Enlarge the clip by 2. Offsets caused by doubling are neutralized. This can be considered as a faster equivalent of the code below:

el = core.eedi2cuda.EEDI2(clip, 1)
el = core.fmtc.resample(el, sy=[-.5, -.5 * (1 << clip.format.subsampling_h)])
el = core.std.Transpose(el)
el = core.eedi2cuda.EEDI2(el, 1)
el = core.fmtc.resample(el, sy=[-.5, -.5 * (1 << clip.format.subsampling_w)])
el = core.std.Transpose(el)

Anti-aliasing

eedi2cuda.AA2(clip clip[, int mthresh=10, int lthresh=20, int vthresh=20, int estr=2, int dstr=4, int maxd=24, int map=0, int nt=50, int pp=1, int[] planes=[0, 1, 2], int num_streams=1, int device_id=-1])
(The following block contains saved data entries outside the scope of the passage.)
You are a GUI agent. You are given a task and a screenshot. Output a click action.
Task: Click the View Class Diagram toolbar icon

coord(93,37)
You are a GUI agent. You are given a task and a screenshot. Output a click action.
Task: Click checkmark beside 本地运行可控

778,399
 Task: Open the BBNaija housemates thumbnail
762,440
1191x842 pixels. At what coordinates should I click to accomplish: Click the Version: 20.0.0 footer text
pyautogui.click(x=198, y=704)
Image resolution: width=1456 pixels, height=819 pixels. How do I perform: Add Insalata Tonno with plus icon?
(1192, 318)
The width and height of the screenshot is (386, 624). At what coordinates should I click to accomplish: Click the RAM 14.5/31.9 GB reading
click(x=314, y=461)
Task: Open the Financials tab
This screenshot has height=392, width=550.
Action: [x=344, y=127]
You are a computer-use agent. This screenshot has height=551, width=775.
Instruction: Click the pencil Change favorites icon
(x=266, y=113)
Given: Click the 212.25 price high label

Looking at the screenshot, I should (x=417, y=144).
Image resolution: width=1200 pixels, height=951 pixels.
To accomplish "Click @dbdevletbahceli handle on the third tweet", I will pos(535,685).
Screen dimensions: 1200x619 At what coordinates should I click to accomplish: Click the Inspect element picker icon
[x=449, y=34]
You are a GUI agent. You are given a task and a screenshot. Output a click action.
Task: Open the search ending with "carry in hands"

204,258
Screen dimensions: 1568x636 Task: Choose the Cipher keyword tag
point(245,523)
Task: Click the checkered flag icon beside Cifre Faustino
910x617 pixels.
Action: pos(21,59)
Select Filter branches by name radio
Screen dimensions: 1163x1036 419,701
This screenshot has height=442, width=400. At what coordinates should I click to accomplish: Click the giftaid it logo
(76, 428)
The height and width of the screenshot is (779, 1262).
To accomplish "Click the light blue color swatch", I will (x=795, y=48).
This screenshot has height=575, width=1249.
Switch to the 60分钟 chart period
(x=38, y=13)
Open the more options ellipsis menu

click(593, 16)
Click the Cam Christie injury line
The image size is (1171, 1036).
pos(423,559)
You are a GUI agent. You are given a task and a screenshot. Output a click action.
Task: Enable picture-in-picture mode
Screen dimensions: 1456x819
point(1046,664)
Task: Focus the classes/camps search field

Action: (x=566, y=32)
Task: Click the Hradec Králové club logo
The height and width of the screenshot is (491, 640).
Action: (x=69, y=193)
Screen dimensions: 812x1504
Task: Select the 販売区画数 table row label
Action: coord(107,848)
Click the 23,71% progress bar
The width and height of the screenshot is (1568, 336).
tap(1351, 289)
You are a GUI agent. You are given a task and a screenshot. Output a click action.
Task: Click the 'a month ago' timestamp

Double and then scale back to do anti-aliasing. Offsets caused by doubling are neutralized. This can be considered as a faster equivalent of the code below:

w = clip.width
h = clip.height
aa = core.eedi2cuda.EEDI2(clip, 1)
aa = core.fmtc.resample(aa, w, h, sy=[-.5, -.5 * (1 << clip.format.subsampling_h)])
aa = core.std.Transpose(aa)
aa = core.eedi2cuda.EEDI2(aa, 1)
aa = core.fmtc.resample(aa, h, w, sy=[-.5, -.5 * (1 << clip.format.subsampling_w)])
aa = core.std.Transpose(aa)

It uses spline36 with extended filter size for downscaling.

Using in AviSynth+

  • EEDI2_CUDA
  • EEDI2_CUDA_Enlarge2
  • EEDI2_CUDA_AA2

Arguments are the same. All bindings share a unified DLL.

Using in mpv

You can use eedi2cuda in mpv as the upscaler for realtime playback. First ensure the VapourSynth video filter is available in mpv. Then copy the script below and save it as eedi2enlarge.vpy:

src16 = video_in.resize.Point(format=video_in.format.replace(bits_per_sample=16))
src16.eedi2cuda.Enlarge2().set_output()

In commandline option, load the script:

mpv --vf=vapoursynth=eedi2enlarge.vpy

Or you can specify it in mpv.conf.

In most scenarios, it is not necessary to use an advanced upscaler for UV planes. The script below does per-plane upscaling:

import vapoursynth as vs
from vapoursynth import core

src16 = video_in.resize.Point(format=video_in.format.replace(bits_per_sample=16))
w = src16.width
h = src16.height
y = core.eedi2cuda.Enlarge2(src16, planes=0)
uv = core.resize.Point(src16, w * 2, h * 2,
                       format=vs.YUV444P16,
                       resample_filter_uv="spline36")
core.std.ShufflePlanes([y, uv], [0, 1, 2], vs.YUV).set_output()

Requirements

  • A CUDA-enabled GPU of compute capability 5.0 or higher (Maxwell+).
  • GPU driver 461.33 or newer.

Compilation

Please refer to build.yml.

Performance

EEDI2CUDA Holy's EEDI2
EEDI2 175.33 fps 18.44 fps
Enlarge2 71.78 fps 6.42 fps
AA2 104.56 fps 9.62 fps

1080P YUV420P16 input. num_streams=16. Tested on i7-10875H and RTX 2070.